*SET EXERCISE*
Reproduce verbatim the part of the listing that begins at its start and ends with the line containing "The height and", including that line.

*DATA PROVIDED*
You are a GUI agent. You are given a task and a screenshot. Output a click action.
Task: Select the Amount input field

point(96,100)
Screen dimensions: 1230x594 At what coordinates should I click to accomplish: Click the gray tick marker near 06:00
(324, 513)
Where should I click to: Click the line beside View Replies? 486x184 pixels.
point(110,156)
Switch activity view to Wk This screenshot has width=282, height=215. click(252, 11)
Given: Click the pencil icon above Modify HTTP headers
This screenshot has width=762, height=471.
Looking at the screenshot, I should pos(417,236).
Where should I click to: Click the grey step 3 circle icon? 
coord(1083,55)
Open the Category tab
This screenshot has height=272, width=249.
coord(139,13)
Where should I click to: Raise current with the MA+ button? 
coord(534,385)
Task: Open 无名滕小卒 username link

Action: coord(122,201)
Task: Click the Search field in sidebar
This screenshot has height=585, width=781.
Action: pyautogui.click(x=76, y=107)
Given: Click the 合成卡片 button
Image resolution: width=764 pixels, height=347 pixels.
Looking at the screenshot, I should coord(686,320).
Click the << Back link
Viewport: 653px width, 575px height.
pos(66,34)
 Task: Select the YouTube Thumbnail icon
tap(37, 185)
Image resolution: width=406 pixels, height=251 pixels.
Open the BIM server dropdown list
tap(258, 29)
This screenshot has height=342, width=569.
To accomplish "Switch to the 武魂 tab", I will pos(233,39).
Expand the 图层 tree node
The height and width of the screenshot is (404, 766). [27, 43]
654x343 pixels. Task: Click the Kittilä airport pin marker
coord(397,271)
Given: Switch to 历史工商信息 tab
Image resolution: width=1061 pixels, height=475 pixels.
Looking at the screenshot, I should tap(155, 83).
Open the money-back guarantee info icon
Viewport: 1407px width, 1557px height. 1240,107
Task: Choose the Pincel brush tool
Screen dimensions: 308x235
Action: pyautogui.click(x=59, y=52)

*RESULT FOR THIS EXERCISE*
You are a GUI agent. You are given a task and a screenshot. Output a click action.
Task: Select the Amount input field

point(96,100)
Screen dimensions: 1230x594 At what coordinates should I click to accomplish: Click the gray tick marker near 06:00
(324, 513)
Where should I click to: Click the line beside View Replies? 486x184 pixels.
point(110,156)
Switch activity view to Wk This screenshot has width=282, height=215. click(252, 11)
Given: Click the pencil icon above Modify HTTP headers
This screenshot has width=762, height=471.
Looking at the screenshot, I should pos(417,236).
Where should I click to: Click the grey step 3 circle icon? 
coord(1083,55)
Open the Category tab
This screenshot has height=272, width=249.
coord(139,13)
Where should I click to: Raise current with the MA+ button? 
coord(534,385)
Task: Open 无名滕小卒 username link

Action: coord(122,201)
Task: Click the Search field in sidebar
This screenshot has height=585, width=781.
Action: pyautogui.click(x=76, y=107)
Given: Click the 合成卡片 button
Image resolution: width=764 pixels, height=347 pixels.
Looking at the screenshot, I should coord(686,320).
Click the << Back link
Viewport: 653px width, 575px height.
pos(66,34)
 Task: Select the YouTube Thumbnail icon
tap(37, 185)
Image resolution: width=406 pixels, height=251 pixels.
Open the BIM server dropdown list
tap(258, 29)
This screenshot has height=342, width=569.
To accomplish "Switch to the 武魂 tab", I will pos(233,39).
Expand the 图层 tree node
The height and width of the screenshot is (404, 766). [27, 43]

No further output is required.